# Quantities



## Chief Longwind Of The North (Sep 11, 2010)

I'll be serving between 30 and 40 people next weekend at a Church activity.  One of my colleagues will be bringing a pot of chili.  I have put together the following menu.  The themes is "Harvest Dinner"  I have $60 to work with and already have on and a half very large King salmon in the freezer that I will donate to the cause.  Do you think this will be enough food?

*Fall Harvest Dinner*
Menu:
Chili 
20 lb. Apple-wood Smoked Turkey (From my Webber Kettle)
Spiced Acorn Squash
Brown & Wild Rice Dressing
Whole Wheat Dinner Rolls
Cranberry & Apple Chutney
Seasoned, Oven-Roasted Potato Cubes, or Riced Potato
Turkey Gravy
Smoked Salmon steaks
Steamed Carrots with Honey-Butter Glaze
Desert – Pot Luck Deserts
Beverages = Women agreed to bring something to drink due to Elder’s Quorum budget constraints.

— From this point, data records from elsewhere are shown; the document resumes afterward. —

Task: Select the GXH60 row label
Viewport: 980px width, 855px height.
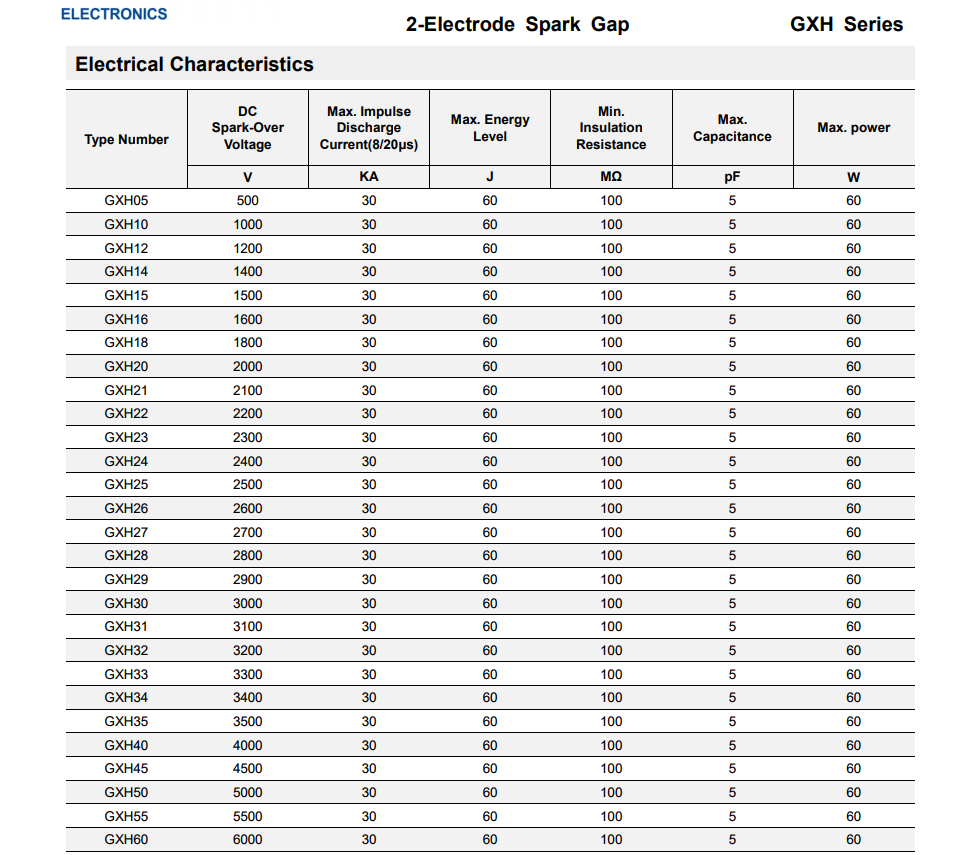Action: [x=126, y=840]

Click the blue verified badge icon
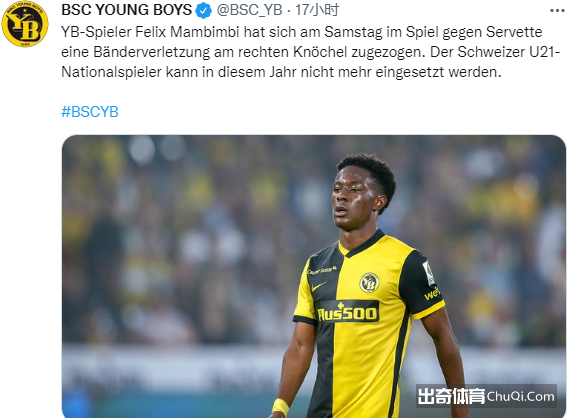(x=204, y=10)
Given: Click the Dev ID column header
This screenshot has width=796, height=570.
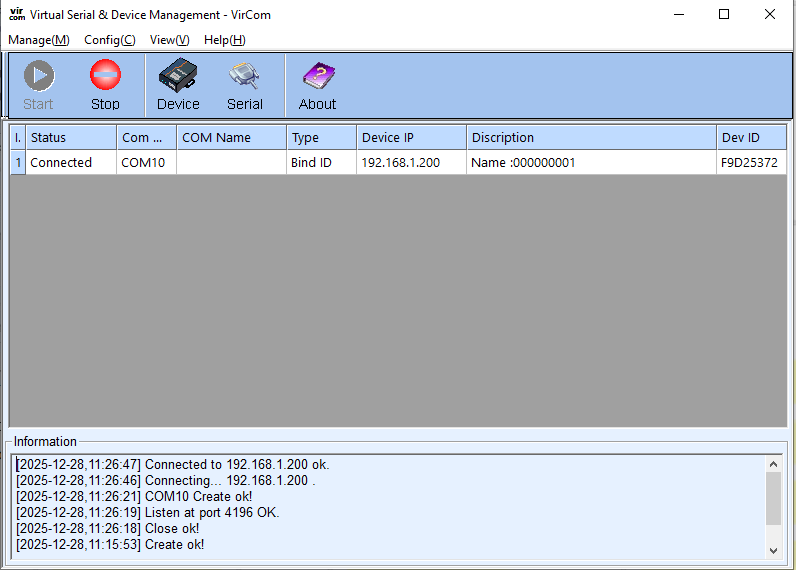Looking at the screenshot, I should coord(750,137).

Seeeya; Goodweed of the North


----------



## Andy M. (Sep 11, 2010)

There is certainly enough variety.  Three different proteins is more than enough.  All the sides seem to be geared to the turkey.  How about cole slaw to go with the chili?


----------



## Linux (Sep 11, 2010)

Baked potatoes in their jackets go wonderfully with chilli, as does Andy M's excellent suggestion of slaw. For that many people, you have already made sufficient. I suggest if you bake the taters to salt them before placing in a hot oven. The salt helps make the skins go lovely and crispy. Wash the taters first but don't dry them as salt will adhere so much better.


----------